# Dataset entries

%%

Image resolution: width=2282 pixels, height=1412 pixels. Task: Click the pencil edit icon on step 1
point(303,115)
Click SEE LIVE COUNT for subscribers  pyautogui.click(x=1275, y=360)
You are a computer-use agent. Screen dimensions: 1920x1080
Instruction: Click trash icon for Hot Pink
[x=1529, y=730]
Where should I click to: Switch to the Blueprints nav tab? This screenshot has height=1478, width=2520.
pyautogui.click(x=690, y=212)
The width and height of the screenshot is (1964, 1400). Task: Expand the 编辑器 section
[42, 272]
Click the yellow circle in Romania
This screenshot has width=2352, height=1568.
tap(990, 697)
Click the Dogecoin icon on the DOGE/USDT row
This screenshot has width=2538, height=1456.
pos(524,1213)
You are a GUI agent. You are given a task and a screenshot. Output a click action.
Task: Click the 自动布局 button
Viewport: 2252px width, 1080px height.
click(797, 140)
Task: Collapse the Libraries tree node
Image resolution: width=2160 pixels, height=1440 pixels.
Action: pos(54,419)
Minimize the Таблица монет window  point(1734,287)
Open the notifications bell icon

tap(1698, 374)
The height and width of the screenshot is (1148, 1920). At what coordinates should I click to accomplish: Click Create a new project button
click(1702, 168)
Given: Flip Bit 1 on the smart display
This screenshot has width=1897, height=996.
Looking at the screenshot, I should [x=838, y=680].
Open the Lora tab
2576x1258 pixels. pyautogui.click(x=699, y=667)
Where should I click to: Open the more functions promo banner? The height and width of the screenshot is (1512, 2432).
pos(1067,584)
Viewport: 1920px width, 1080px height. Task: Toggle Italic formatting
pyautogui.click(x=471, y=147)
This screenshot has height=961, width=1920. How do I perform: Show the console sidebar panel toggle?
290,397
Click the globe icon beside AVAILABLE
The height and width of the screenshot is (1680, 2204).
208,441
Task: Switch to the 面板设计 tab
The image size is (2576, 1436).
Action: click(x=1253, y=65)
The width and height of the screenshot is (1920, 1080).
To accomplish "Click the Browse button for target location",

%%

# Task prompt
Each line in the records above with "agent" must be returned.

# Written solution
You are a computer-use agent. Screen dimensions: 1920x1080
You are a GUI agent. You are given a task and a screenshot. Output a click action.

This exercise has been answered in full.